__Task objective__
In the thread below about DBAs and cloud databases, write out the passage that begins at the words "Wait... maybe nobody" and stops after "than performance issues.", switching "decision maker" to "boss".

__Text to read__
━━━━━━━━

Sadly, idiots are taking over the world slowly but steadily,)
As long as we're insulting people ... it's going to be 2014 in three weeks. Who compiles anything for PHP4? Boasting about an ability to handle other people's messy scripts sounds like an anti-pattern to me, and your recommendation to your org should be to develop a plan to refactor anything dependent on a library that has been deprecated for 6 years and actively out of development for 5.
I also feel like the vast majority of folks claiming merit badges as DBAs in 2013 are the product of failed technology roadmaps and technical debt with no plans to pay it off. I'm sure there are still places where true, full-time DBAs are worth their paycheck, but in my experience these are far and few between with the current status of OSS database options and hardware performance.
People may assume whatever they wish.)
> Who compiles anything for PHP4?
It was long ago, but you probably wouldn't believe how many people are scared to touch anything, leave alone to perform even a necessary security update - "what if it stop working?!"
Unfortunately, frustration, which sometimes influenced wording of some of my comments, is based on a quite long time in the industry, and I never asked for it.
The claim isn't that the service replaces the skilled, productive and expensive folks entirely, those professionals are still needed. They just work for the service provider.
The business entity that creates the actual product can focus on just that, and not complicated DBA tasks. It's a developers world. ;-).
Also, it's not a MongoDB centric concept. Rackspace and Amazon have multiple data products now, with more coming, and they all fall under this concept in my mind.
The last thing you want is a full transaction log during peak hours.
My sublime text is open and I have a cloud control panel open on chrome, am I the technology decision maker? Nobody told me that here on the company.
Wait... maybe nobody told me because... I'm the decision maker D=
DBAs are not going to go anywhere. Sure, you can scale the DB in the cloud quite a bit in and perform well but it's not free :) In the cloud, you would be literally paying for your bad design decisions in terms of hard dollars rather than performance issues.
Most start-ups or in house apps are fine while the salary(dba) => cost of cloud. However, that magic condition starts returning false pretty quickly if you are doing any non-trivial data management.

━━━━━━━━

__Provided material__
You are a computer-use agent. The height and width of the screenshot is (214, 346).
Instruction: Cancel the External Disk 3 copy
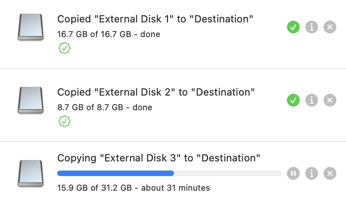(x=330, y=173)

━━━━━━━━

__Result below__
Wait... maybe nobody told me because... I'm the boss D=
DBAs are not going to go anywhere. Sure, you can scale the DB in the cloud quite a bit in and perform well but it's not free :) In the cloud, you would be literally paying for your bad design decisions in terms of hard dollars rather than performance issues.